Microglial response to amyloid-β pathology is modulated by X chromosome dosage

Alzheimer’s disease (AD) exhibits sex-specific prevalence rates, yet the biological basis of this disparity remains unclear. Microglia, the brain’s resident macrophages, play a central role in neuroinflammation and AD pathogenesis, displaying sex-dependent functional differences. However, whether sex chromosome complement directly affects their immune response is unknown. Here we use isogenic human iPSC derived microglia with XX, XY, and single X (XO) sex chromosome complements transplanted into an AD mouse model (AppNL-G-F) to demonstrate that X-chromosome dosage regulates microglia responses to amyloid-β pathology.
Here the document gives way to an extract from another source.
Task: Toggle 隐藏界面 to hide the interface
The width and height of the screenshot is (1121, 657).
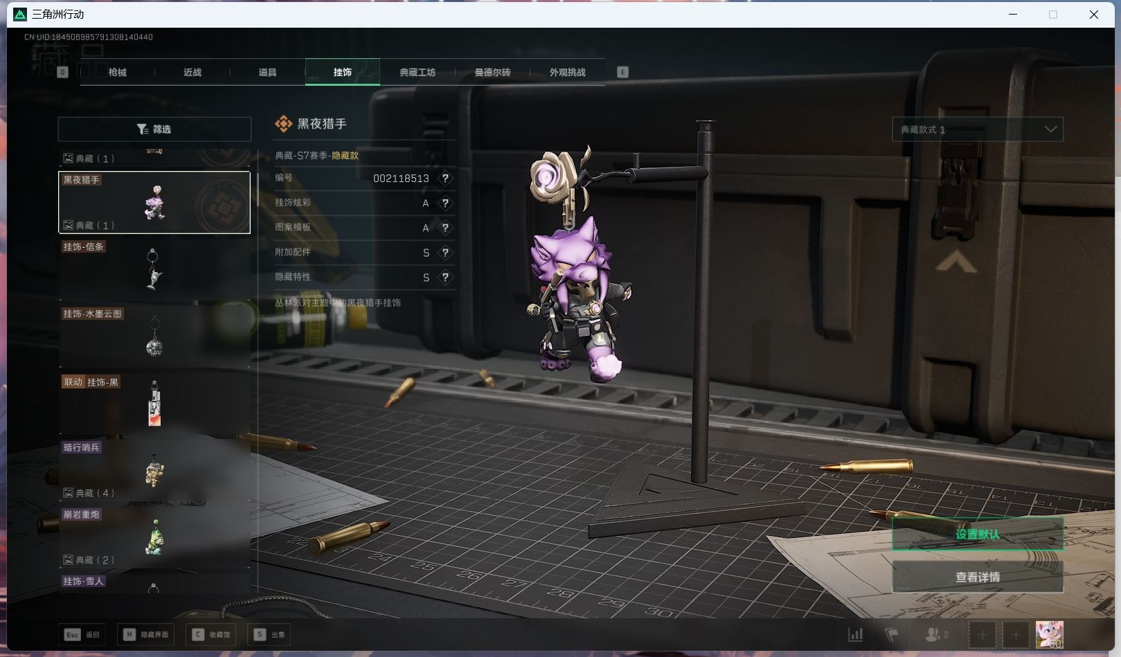Action: coord(146,634)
Single-cell transcriptomes reveal an X-dosage driven immune response and metabolic alterations, co-expressed with multiple X-chromosome inactivation (XCI) escape genes and independent of genetic background or hormonal exposure. Notably, these X-linked metabolic modules are conserved across both xenograft and post-mortem datasets, linking X dosage to conserved microglial responses in amyloid-β pathology. Our findings demonstrate that X-chromosome dosage acts as a cell intrinsic regulator of microglial immune states, uncovering a potential genetic mechanism contributing to female-biased AD vulnerability.